Around the beginning of 20th Century, another important interaction between the arts and science began. A medical doctor, Sigmund Freud, discovered the "psyche" or "soul," while trying to find the cause of his patients' unusual symptoms. Psyche is the Greek equivalent for Anima, the Latin word for soul. Both refer to something metaphysical–beyond the physical, invisible to our eyes.

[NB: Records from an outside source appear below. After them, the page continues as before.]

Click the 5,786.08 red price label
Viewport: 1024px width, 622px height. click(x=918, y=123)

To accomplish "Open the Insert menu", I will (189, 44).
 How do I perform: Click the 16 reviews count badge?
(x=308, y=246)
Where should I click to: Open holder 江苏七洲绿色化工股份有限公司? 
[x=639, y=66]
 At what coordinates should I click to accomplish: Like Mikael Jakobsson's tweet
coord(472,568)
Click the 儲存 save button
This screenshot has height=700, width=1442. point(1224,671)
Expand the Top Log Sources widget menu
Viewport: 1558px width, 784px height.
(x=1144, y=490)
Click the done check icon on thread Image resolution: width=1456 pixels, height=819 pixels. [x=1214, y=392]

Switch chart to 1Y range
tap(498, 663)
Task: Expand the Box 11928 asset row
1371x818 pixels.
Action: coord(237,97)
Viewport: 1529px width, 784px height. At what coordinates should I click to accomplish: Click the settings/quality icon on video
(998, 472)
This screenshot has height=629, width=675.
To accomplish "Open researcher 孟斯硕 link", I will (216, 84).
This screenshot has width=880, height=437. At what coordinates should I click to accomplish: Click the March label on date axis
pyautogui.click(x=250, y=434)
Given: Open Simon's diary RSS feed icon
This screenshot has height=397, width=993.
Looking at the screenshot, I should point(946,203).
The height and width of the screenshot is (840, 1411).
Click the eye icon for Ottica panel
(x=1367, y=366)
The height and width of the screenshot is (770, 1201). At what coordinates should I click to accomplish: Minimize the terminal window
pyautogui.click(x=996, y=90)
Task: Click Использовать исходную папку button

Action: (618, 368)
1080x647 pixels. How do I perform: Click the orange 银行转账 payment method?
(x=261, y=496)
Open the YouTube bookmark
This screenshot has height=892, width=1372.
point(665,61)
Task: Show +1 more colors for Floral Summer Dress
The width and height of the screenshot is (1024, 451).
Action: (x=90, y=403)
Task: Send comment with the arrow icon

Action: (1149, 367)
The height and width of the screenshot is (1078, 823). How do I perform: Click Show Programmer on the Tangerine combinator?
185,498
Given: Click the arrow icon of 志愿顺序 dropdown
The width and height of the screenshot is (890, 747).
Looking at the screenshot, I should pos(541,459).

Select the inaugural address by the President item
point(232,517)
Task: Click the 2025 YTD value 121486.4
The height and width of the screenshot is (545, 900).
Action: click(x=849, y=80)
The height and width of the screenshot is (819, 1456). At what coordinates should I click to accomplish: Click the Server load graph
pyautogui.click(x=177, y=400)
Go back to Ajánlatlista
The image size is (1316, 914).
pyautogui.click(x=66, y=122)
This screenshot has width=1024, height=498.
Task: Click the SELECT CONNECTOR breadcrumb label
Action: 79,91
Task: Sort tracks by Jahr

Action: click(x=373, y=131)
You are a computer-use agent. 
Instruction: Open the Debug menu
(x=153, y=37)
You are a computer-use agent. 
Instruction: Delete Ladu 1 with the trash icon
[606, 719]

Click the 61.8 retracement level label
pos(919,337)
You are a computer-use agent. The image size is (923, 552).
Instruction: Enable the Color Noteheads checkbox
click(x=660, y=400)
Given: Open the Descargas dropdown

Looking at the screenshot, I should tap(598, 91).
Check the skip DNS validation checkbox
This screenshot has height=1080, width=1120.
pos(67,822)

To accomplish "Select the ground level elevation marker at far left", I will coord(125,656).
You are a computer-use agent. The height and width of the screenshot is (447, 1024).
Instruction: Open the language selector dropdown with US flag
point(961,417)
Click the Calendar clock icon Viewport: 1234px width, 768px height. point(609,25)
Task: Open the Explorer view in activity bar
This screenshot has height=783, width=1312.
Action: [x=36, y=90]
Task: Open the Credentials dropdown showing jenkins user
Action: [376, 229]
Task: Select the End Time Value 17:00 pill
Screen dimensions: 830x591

In this way, Freud unwittingly rekindled an interest in the metaphysical realm, which science had shunned in its quest for knowledge. He then endeavored to study it in the same way the physical level had been: By applying reason. One of Freud's most prominent disciples, Dr. Carl Jung, further developed the field of psychology and the understanding of the psyche. While Freud laid the scientific groundwork, Jung leaped forward in his exploration of how the unconscious reveals itself though symbols. In this respect, artists once again were needed to join the quest for knowledge. Jung himself painted and sculpted his dreams and visions so that he could better understand them.